2.1大鼠PWMT的测定结果 术前各组大鼠手术侧(右侧)后肢PWMT差异无统计学意义(P>0.05),手术后第3 天开始,CCI组大鼠与SHAM组大鼠相比,PWMT明显降低(P<0.05),提示造模成功;术后第7、10 天,与CCI组相比,GSTT 100 mg/kg+CCI组、GSTT 200 mg/kg+CCI组、普瑞巴林+CCI组大鼠PWMT升高,差异均有统计学意义(P<0.05)。见表1。

表1 GSTT对CCI所诱导的周围神经病理性疼痛大鼠PWMT的影响

2.2大鼠热敏潜伏期的测定结果 CCI大鼠热敏潜伏期测定结果显示,术前各组大鼠手术侧(右侧)后肢热敏潜伏期差异无统计学意义(P >0.05),手术后第3 天开始,各CCI组大鼠与SHAM组相比,手术侧热敏潜伏期明显降低(P<0.05),术后7、10 d,与CCI组相比,GSTT 100 mg/kg+CCI组、200 mg/kg+CCI组、普瑞巴林+CCI组大鼠热敏潜伏期升高(P<0.05)。见表2。
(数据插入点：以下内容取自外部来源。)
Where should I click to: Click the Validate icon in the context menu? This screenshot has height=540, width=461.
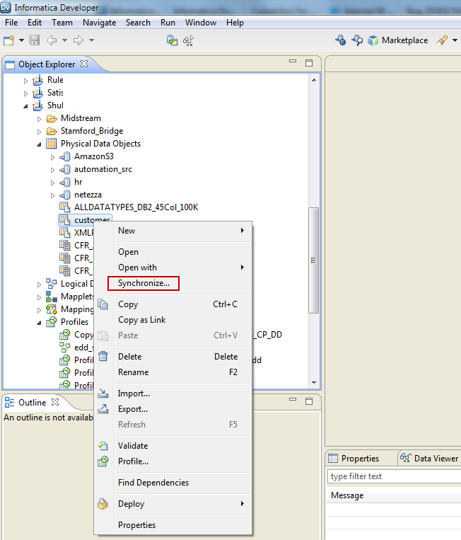click(x=103, y=446)
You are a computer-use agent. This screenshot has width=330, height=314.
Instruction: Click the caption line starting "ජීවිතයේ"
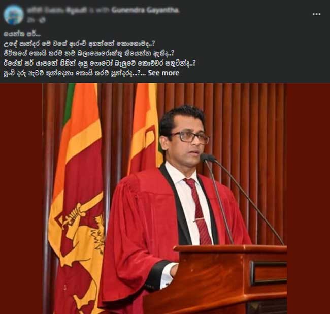pos(89,53)
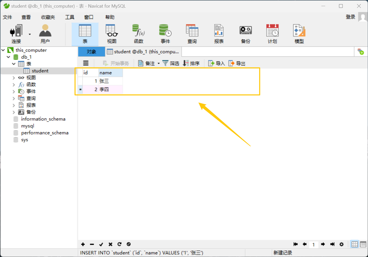Click the 登录 link at top right
Screen dimensions: 368x257
point(350,17)
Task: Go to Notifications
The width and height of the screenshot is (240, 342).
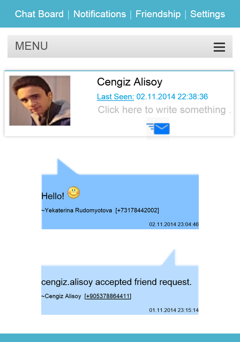Action: [x=99, y=14]
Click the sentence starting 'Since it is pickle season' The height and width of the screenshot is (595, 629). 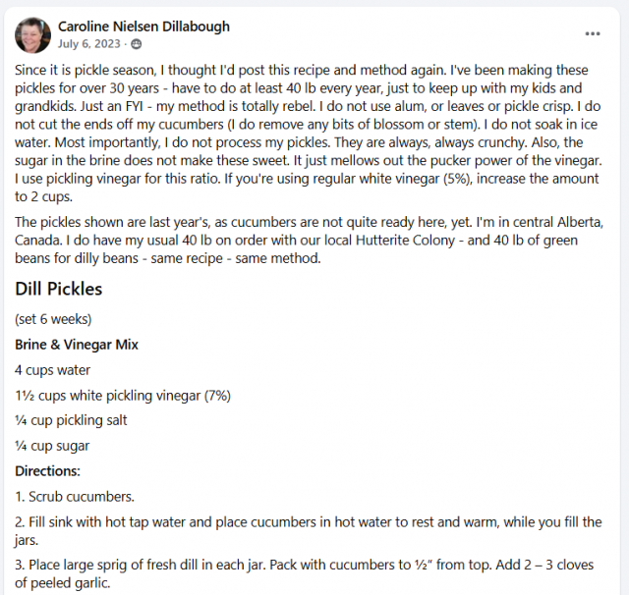coord(230,70)
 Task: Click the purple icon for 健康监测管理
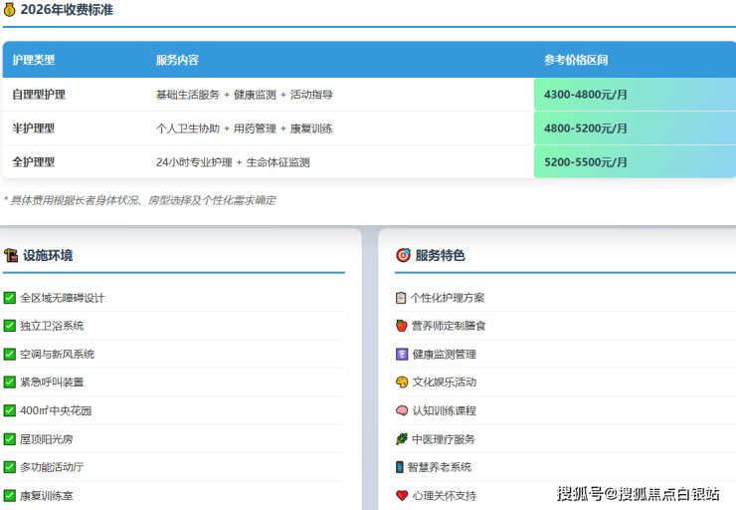pyautogui.click(x=402, y=354)
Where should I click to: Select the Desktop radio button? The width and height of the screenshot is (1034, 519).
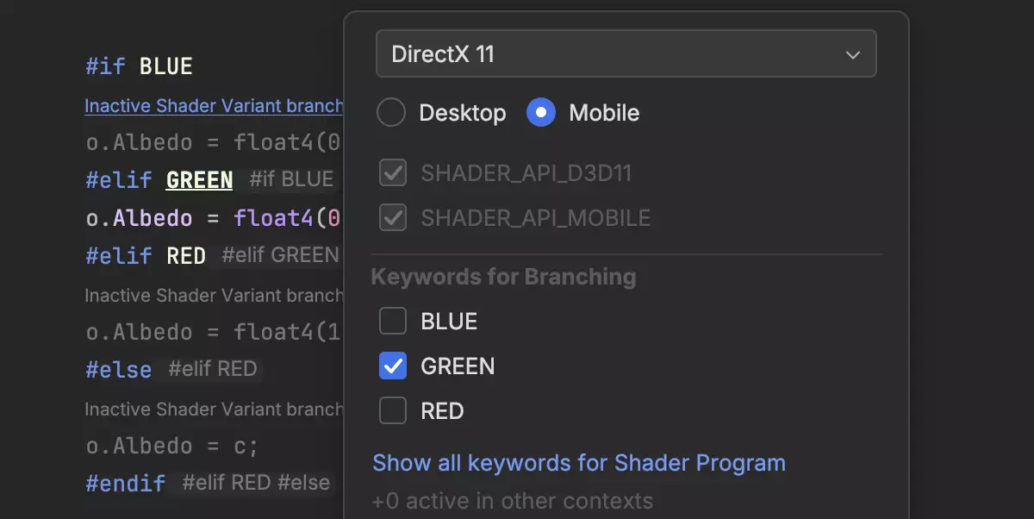(391, 112)
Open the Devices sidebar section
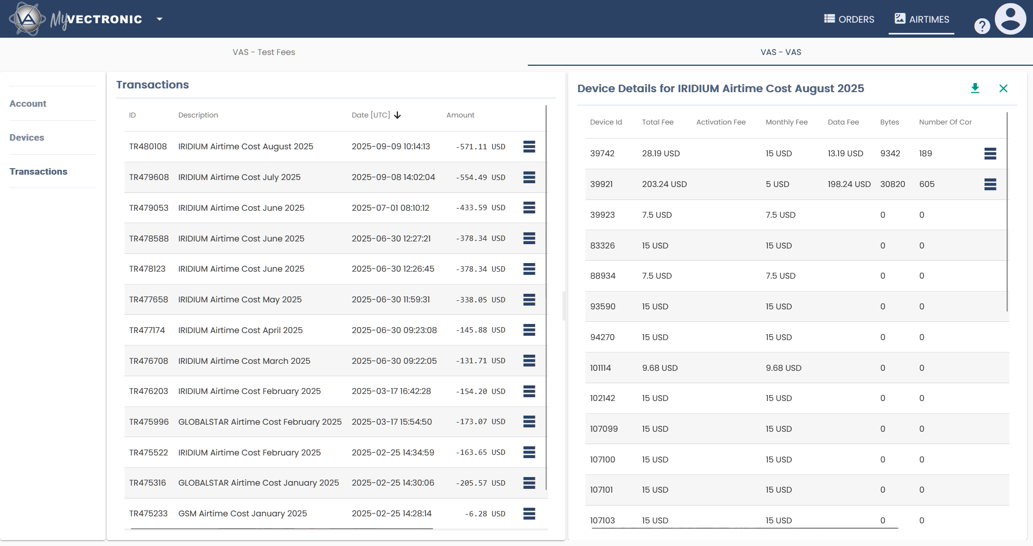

表2 GSTT对CCI所诱导的周围神经病理性疼痛大鼠热敏潜伏期的影响

2.3各组大鼠脊髓背角及背根神经节病理变化

2.3.1背根神经节 SHAM组大鼠背根神经节大神经元结构正常,核圆且饱满,核仁清晰。CCI组大鼠可见部分神经元胞体面积缩小,胞质浓缩,与周围其他神经元细胞相分离;同时一些大神经元细胞直径稍减小,胞质密度明显下降,内含大量空泡;部分细胞核染色较浅,细胞核、核仁形态模糊、不规则。与CCI组相比,GSTT 100 mg/kg+CCI组略有改善,GSTT 200 mg/kg+CCI组及普瑞巴林+CCI组改善明显。见图1。

图1 各组大鼠背根神经节HE染色(×200)

2.3.2脊髓背角 SHAM组大鼠脊髓背角神经元及胶质细胞结构完整,核染色深,清晰,可见核仁。CCI组大鼠脊髓背角神经细胞染色浅,细胞萎缩,部分碎裂,细胞核丢失。与CCI组相比,GSTT 100 mg/kg+CCI组、GSTT 200 mg/kg+CCI组、普瑞巴林+CCI组病理改变明显改善。见图2。

图2 各组大鼠脊髓背角HE染色(×200)

2.4免疫组织化学结果

2.4.1背根神经节 CCI组大鼠的背根神经节中NF-κB表达明显高于SHAM组,而GSTT 100 mg/kg+CCI组、GSTT 200 mg/kg+CCI组、普瑞巴林+CCI组表达明显低于未做处理的CCI组。见图3。

图3 NF-κB在背根神经节中的表达

2.4.2脊髓背角 CCI组大鼠的脊髓背角中NF-κB表达明显高于SHAM组,而GSTT 100 mg/kg+CCI组、GSTT 200 mg/kg+CCI组、普瑞巴林+CCI组表达明显低于未做处理的CCI组。见图4。

图4 NF-κB在脊髓背角的表达

3 讨论

在本研究中,GSTT可以显著缓解CCI诱导的周围神经病理性疼痛大鼠的机械和热痛觉过敏。在随后的实验中观察到GSTT抑制了CCI诱导的大鼠背根神经节及脊髓背角中NF-κB的过度产生,推断GSTT可能通过抑制TLR4/NF-KB信号通路发挥作用。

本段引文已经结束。